Muchas veces uno se da cuenta de que determinada película es mala porque falló
el trabajo de producción.
Hace poco
supe de un productor que estaba feliz porque había obligado al director a
someterse a un presupuesto rígido..., y cuando vi la película me di cuenta de
lo que había logrado con eso. Empezando por los actores. En lugar de dos
actores de primera, A y B, que hubieran sido los idóneos, el director había
tenido que utilizar a C y D, dos actores más baratos..., en todos los sentidos.
El resultado estaba a la vista. La falta de plata se notaba por dondequiera y,
de hecho, acabó con la película. Lo barato salió caro, como siempre sucede.
El
productor debe saber que él no es simplemente un empresario, un financista; su
trabajo requiere imaginación e iniciativa, una dosis de creatividad sin la cual
la película se resiente. Si uno se empeña en escribir un guion, no debe
desanimarse por los obstáculos. Al destino del guionista hay que oponer el
honor del guionista. Hay que tratar de escribir guiones óptimos, aunque después
los directores hagan barbaridades con ellos. Y repito: para hacer un buen guion
no queda más remedio que tachar y tirar muchos papeles al cesto de la basura.

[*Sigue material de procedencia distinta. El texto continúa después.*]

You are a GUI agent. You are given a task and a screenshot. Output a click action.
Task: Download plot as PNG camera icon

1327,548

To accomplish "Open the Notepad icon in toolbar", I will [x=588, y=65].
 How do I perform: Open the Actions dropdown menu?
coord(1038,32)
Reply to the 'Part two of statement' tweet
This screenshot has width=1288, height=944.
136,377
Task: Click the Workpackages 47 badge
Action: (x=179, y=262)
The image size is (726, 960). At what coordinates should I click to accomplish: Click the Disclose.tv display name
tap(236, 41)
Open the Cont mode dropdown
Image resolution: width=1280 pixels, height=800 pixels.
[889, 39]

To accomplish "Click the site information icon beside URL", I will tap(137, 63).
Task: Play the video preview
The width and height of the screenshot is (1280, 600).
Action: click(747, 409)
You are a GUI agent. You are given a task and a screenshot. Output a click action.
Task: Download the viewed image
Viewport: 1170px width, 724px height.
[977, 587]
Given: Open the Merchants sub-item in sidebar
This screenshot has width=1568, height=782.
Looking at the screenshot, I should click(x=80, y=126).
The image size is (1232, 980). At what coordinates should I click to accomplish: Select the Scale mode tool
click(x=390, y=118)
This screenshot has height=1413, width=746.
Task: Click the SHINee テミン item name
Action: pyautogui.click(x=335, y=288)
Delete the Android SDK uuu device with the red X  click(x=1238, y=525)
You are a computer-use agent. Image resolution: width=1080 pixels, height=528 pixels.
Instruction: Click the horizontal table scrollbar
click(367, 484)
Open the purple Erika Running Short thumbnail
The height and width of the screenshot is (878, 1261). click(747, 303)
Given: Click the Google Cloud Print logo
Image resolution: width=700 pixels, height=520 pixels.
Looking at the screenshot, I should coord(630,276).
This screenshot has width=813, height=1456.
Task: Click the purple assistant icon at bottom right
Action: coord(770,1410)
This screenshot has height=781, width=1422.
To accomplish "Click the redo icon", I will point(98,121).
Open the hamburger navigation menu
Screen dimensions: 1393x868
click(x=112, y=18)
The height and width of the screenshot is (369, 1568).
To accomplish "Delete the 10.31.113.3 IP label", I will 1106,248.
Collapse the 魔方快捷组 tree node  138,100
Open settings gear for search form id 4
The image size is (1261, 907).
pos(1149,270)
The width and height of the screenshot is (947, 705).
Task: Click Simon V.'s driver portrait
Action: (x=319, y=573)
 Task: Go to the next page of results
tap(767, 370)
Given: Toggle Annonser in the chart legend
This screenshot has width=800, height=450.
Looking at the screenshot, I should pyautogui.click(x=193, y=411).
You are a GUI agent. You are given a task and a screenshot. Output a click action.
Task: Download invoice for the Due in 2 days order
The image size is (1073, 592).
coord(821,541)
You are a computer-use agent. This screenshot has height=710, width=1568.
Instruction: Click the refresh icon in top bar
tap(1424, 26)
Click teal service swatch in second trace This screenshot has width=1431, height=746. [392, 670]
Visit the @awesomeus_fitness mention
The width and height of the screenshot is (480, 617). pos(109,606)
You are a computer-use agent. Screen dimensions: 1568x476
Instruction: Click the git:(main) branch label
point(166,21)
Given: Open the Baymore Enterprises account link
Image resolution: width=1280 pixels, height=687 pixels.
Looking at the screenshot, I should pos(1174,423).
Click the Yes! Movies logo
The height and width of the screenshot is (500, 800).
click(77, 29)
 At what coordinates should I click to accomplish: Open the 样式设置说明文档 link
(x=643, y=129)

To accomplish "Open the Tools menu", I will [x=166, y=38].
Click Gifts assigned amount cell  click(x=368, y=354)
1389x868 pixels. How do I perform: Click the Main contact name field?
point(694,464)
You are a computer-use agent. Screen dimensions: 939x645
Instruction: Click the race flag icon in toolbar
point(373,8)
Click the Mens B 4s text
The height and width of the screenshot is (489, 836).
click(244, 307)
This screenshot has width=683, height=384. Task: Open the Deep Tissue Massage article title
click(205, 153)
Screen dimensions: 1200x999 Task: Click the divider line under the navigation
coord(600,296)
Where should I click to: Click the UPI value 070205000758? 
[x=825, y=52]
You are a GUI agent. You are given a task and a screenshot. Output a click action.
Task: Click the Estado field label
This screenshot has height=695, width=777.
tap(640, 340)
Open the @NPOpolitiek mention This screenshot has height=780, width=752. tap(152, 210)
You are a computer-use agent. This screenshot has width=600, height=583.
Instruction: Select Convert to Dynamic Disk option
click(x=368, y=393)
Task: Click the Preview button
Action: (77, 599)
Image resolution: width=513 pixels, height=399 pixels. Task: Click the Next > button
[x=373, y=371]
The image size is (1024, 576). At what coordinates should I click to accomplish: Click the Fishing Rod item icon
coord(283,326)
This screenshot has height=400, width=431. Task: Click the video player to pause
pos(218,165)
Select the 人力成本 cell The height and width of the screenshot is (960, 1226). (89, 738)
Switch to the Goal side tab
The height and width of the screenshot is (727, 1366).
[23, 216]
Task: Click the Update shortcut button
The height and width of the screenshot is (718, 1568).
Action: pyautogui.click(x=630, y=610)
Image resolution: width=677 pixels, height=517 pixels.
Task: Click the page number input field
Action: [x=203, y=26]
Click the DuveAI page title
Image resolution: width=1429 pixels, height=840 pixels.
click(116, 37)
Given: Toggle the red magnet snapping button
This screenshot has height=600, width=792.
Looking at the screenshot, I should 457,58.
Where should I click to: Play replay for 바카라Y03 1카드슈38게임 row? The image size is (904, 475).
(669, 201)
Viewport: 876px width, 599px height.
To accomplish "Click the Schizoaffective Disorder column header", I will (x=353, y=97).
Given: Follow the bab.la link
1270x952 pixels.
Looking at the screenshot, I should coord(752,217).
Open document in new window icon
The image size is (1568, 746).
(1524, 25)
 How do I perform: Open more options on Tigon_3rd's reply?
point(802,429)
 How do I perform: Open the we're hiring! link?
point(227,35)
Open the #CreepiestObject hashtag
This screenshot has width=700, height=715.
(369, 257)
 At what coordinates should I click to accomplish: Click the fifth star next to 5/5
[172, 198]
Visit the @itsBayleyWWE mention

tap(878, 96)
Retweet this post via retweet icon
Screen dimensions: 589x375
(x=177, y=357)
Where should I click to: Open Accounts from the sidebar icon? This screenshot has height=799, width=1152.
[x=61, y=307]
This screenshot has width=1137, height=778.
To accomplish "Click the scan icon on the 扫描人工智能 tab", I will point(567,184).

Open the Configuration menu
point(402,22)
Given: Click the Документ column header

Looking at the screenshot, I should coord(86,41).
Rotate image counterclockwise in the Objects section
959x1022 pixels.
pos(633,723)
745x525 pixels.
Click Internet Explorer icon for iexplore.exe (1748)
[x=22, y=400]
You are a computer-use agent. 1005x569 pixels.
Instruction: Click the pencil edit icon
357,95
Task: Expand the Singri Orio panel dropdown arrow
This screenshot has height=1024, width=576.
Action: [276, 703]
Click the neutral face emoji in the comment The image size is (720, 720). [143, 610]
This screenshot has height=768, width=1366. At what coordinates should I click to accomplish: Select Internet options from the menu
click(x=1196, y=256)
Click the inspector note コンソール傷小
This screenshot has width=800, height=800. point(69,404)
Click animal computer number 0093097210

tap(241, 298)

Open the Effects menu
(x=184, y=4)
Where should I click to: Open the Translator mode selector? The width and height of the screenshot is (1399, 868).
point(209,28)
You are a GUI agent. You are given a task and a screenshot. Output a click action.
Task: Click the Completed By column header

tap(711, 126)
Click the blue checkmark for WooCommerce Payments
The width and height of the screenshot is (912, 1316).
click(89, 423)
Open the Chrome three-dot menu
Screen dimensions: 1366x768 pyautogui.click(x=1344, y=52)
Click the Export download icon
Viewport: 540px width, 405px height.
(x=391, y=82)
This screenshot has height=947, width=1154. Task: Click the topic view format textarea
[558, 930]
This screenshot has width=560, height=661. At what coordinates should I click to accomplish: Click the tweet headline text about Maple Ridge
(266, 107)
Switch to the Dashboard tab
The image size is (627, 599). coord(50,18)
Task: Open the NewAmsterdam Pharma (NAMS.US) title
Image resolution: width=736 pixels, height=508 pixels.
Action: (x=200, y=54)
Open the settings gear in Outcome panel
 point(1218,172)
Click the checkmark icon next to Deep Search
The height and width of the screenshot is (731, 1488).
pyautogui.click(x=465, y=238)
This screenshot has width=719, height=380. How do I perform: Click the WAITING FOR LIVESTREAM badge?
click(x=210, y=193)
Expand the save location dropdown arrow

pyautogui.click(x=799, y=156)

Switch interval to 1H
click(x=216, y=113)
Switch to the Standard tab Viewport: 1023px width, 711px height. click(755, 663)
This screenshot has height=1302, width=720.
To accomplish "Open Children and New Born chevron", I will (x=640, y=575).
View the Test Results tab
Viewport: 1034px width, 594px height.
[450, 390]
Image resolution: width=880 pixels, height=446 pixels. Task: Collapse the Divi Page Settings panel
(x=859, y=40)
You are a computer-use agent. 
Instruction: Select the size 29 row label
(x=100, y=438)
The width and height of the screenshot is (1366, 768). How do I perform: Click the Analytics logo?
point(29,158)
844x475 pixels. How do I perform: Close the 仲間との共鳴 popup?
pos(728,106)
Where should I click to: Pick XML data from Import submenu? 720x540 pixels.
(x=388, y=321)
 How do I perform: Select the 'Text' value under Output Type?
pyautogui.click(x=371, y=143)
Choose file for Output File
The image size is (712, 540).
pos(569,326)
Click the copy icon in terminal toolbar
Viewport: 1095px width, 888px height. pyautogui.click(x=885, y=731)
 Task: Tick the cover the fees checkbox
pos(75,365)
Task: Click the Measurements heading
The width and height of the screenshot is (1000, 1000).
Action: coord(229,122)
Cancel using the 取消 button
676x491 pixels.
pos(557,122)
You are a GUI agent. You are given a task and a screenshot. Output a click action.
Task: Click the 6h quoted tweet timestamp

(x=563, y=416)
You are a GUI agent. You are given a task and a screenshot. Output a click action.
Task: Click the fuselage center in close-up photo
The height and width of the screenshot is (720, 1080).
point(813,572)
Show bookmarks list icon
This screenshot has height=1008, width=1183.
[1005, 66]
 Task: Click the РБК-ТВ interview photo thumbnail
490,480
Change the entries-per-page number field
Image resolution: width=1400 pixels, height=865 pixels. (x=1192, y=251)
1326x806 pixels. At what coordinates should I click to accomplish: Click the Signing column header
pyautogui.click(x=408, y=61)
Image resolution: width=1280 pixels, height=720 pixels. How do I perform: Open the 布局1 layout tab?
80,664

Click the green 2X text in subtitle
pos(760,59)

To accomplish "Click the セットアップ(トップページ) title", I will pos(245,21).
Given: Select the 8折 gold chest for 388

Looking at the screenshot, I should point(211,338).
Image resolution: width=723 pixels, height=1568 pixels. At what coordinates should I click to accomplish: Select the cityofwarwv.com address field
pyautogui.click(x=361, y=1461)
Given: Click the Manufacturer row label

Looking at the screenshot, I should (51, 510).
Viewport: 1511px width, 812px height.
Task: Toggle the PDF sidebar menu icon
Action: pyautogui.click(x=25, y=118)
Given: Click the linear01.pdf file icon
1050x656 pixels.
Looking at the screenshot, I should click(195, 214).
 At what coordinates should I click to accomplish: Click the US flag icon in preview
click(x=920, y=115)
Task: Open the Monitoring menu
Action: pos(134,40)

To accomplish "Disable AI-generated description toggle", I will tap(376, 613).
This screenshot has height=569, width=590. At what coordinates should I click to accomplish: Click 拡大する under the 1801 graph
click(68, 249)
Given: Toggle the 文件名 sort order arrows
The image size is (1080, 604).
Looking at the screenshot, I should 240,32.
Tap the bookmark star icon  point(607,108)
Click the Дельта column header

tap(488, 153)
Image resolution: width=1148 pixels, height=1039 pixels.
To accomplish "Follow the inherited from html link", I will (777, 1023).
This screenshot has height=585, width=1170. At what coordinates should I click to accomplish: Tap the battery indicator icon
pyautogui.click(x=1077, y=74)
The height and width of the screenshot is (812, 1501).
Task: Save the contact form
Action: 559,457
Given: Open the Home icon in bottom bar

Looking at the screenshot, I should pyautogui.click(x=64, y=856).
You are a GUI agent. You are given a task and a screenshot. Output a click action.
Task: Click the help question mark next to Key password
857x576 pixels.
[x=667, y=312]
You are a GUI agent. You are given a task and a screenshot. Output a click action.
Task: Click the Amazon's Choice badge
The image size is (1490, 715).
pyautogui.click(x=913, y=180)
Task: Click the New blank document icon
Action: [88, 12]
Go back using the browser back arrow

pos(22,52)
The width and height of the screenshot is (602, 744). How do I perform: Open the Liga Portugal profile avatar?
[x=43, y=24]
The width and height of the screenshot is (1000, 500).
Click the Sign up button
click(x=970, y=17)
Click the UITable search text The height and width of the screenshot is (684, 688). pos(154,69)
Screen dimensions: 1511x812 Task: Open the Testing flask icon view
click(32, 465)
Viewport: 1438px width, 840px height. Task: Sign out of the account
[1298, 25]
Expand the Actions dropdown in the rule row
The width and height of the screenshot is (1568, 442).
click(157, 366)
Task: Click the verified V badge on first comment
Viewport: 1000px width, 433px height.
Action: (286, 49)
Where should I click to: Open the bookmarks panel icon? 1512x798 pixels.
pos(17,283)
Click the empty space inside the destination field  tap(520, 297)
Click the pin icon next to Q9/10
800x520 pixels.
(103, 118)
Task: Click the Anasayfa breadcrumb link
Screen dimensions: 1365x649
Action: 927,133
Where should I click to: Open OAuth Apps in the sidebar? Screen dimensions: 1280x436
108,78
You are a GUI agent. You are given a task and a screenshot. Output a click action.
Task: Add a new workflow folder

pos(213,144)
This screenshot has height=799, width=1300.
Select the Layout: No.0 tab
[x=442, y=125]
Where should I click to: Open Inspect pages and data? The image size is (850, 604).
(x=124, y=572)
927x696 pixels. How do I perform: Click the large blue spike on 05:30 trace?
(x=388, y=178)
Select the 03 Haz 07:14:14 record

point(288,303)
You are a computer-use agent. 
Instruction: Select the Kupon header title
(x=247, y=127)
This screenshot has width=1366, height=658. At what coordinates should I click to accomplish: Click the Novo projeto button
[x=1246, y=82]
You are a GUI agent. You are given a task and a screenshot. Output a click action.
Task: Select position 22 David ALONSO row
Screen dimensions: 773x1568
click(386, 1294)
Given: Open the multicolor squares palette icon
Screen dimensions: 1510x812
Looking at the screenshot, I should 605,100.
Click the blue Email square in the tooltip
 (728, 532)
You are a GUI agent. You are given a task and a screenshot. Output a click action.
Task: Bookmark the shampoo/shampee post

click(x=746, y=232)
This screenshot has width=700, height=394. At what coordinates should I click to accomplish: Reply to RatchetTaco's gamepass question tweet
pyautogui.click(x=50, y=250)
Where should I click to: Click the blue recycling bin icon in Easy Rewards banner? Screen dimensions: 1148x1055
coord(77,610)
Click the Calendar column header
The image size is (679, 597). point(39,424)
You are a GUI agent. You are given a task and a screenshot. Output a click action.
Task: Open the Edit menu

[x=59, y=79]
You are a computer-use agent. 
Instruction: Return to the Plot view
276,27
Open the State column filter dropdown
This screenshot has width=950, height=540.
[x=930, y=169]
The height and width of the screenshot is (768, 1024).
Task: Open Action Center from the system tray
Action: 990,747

Eso es lo que se llama tener sentido autocrítico, el shit-detector de que habla Hemingway.
El director
con quien mejor trabajo es Ruy Guerra, porque no se siente cohibido conmigo; me
dice francamente lo que tiene que decirme, y listo. Y viceversa. Yo le tengo un
gran respeto como director y creador, pero eso no me impide hablarle
francamente. Lo que no sirve, no sirve, y hay que tirarlo, venga de donde
venga. El asunto es evitar que llegue a la pantalla.
Hay historias que, aunque no parezcan muy originales, lo son: no recuerdo haber leído antes esa historia, ni haberla visto nunca. Uno se imagina lo que va a pasar, pero no importa porque está bien contada. Está contada en el tono que requiere la historia, otra cosa en la que uno se equivoca mucho: tenemos la historia y creemos que ya todo está resuelto, pero de pronto empezamos a escribir y equivocamos el tono, o el estilo. Puede darse el caso de que lleguemos a un callejón sin salida. Por suerte, todos llevamos dentro una especie de pequeño argentino que nos va diciendo lo que tenemos que hacer.
Y
digo por suerte porque hay muchos métodos para escribir guiones, pero la verdad
es que ninguno sirve: cada historia trae consigo su propia técnica. Para el
guionista lo importante es poder descubrirla.